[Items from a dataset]
=== Section Start ===

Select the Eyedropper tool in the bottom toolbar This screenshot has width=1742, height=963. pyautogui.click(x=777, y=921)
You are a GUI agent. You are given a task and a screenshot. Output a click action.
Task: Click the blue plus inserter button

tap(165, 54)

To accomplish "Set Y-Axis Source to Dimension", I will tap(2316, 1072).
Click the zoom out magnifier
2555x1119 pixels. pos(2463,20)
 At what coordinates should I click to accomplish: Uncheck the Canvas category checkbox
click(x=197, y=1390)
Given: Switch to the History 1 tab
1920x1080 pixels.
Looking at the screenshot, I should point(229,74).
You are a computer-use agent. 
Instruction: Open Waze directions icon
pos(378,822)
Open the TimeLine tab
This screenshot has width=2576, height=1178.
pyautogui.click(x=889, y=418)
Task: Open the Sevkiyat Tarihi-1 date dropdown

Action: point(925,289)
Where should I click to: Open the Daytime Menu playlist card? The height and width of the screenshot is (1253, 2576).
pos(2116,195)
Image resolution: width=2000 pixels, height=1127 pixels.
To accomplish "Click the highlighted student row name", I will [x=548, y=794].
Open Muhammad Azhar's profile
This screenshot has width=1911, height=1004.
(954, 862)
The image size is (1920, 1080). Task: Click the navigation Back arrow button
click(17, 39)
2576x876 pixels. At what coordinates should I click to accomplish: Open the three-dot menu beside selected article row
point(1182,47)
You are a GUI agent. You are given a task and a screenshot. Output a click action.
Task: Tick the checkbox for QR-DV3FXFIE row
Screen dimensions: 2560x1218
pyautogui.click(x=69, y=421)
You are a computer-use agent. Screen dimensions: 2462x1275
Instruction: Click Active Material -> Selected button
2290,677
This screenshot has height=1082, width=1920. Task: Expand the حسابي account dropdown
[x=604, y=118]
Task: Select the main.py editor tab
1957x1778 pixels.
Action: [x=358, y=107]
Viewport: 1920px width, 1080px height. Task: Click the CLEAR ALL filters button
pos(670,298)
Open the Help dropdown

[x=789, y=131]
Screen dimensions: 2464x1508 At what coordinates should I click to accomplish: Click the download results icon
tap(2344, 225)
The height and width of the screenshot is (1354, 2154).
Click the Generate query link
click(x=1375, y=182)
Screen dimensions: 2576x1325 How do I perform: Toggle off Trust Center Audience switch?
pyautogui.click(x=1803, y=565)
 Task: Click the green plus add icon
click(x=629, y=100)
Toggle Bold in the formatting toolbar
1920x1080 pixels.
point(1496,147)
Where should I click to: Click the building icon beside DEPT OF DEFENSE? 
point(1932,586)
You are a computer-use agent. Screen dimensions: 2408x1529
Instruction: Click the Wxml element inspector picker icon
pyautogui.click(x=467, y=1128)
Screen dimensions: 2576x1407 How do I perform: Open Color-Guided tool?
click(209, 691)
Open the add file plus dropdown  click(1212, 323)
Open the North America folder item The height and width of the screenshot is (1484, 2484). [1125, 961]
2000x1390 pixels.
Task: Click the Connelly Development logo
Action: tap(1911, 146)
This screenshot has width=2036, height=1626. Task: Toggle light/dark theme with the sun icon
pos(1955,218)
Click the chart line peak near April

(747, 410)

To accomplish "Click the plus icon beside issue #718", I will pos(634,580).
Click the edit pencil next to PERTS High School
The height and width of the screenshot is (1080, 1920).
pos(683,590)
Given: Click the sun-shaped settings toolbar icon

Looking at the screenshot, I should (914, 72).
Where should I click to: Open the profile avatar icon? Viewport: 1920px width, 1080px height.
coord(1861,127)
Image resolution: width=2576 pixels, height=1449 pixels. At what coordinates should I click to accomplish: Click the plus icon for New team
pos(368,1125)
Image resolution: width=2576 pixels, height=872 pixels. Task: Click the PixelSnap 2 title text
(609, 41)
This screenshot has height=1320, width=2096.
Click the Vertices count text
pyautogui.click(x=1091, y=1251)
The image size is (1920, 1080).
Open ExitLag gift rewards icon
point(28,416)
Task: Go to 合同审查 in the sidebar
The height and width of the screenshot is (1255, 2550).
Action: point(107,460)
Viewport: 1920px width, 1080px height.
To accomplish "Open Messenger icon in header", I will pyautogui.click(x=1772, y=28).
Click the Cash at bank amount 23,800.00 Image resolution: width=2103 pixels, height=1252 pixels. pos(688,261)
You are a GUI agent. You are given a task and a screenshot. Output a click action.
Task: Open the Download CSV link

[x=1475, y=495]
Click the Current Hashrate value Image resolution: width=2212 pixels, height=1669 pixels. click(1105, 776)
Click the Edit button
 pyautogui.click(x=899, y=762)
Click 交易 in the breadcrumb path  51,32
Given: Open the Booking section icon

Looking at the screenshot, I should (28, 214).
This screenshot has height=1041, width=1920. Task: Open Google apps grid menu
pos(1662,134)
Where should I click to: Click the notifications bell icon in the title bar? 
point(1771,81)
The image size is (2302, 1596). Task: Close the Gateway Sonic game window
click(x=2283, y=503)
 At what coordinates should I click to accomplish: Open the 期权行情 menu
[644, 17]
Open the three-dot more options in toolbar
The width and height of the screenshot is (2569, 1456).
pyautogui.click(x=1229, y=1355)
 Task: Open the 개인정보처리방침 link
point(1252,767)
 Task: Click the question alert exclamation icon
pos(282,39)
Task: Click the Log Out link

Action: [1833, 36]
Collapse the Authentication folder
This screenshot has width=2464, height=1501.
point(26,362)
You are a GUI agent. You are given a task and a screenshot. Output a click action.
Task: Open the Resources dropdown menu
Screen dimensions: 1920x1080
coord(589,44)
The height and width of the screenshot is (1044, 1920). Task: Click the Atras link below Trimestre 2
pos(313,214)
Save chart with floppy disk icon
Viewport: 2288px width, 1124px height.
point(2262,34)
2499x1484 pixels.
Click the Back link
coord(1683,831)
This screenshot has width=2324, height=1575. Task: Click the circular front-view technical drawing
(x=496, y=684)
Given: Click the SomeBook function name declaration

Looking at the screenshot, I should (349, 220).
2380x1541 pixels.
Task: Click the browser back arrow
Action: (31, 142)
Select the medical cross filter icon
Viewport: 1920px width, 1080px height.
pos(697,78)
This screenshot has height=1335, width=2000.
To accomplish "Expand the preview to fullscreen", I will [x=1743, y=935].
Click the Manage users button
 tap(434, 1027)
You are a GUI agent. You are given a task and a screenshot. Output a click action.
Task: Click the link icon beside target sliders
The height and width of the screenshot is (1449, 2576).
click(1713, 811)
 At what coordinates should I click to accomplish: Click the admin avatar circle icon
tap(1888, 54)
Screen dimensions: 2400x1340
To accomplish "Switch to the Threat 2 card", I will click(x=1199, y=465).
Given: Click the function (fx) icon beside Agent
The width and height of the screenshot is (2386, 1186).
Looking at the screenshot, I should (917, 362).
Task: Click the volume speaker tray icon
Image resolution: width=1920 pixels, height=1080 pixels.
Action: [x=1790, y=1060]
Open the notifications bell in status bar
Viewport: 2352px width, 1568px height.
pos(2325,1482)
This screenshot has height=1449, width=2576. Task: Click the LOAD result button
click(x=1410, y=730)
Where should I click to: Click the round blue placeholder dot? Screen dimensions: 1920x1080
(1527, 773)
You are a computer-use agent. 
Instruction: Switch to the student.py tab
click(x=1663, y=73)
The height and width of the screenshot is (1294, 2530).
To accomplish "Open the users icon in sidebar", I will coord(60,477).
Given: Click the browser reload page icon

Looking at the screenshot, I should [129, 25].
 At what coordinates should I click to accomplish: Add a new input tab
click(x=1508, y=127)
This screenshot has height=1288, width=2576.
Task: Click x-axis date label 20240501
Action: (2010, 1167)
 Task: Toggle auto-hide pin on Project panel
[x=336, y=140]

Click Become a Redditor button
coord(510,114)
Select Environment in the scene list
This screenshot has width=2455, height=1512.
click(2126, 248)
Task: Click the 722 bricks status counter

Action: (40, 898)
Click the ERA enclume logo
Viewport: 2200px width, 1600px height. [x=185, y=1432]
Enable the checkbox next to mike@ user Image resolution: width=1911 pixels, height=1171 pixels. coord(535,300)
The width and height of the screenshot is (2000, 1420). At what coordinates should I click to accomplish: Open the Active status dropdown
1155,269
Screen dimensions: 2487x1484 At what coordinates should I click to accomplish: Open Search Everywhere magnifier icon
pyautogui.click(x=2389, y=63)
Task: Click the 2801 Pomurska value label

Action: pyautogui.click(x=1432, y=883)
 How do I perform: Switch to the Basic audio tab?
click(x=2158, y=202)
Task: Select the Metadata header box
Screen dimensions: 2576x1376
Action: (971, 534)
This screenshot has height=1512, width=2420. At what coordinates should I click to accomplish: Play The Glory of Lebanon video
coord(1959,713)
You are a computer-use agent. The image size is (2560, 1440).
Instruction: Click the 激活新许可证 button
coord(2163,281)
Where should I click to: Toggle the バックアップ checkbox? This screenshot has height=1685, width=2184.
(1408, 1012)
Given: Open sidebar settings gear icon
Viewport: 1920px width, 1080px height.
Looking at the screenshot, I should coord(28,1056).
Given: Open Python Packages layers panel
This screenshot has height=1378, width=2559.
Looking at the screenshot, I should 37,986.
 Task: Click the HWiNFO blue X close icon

=== Section End ===

• **Directions**
Restate, please, word for word the span of records running from the first line to the line bearing "Image resolution: width=2000", both included, and nothing outside it.

• **Answer space**
Select the Eyedropper tool in the bottom toolbar This screenshot has width=1742, height=963. pyautogui.click(x=777, y=921)
You are a GUI agent. You are given a task and a screenshot. Output a click action.
Task: Click the blue plus inserter button

tap(165, 54)

To accomplish "Set Y-Axis Source to Dimension", I will tap(2316, 1072).
Click the zoom out magnifier
2555x1119 pixels. pos(2463,20)
 At what coordinates should I click to accomplish: Uncheck the Canvas category checkbox
click(x=197, y=1390)
Given: Switch to the History 1 tab
1920x1080 pixels.
Looking at the screenshot, I should point(229,74).
You are a computer-use agent. 
Instruction: Open Waze directions icon
pos(378,822)
Open the TimeLine tab
This screenshot has width=2576, height=1178.
pyautogui.click(x=889, y=418)
Task: Open the Sevkiyat Tarihi-1 date dropdown

Action: point(925,289)
Where should I click to: Open the Daytime Menu playlist card? The height and width of the screenshot is (1253, 2576).
pos(2116,195)
Image resolution: width=2000 pixels, height=1127 pixels.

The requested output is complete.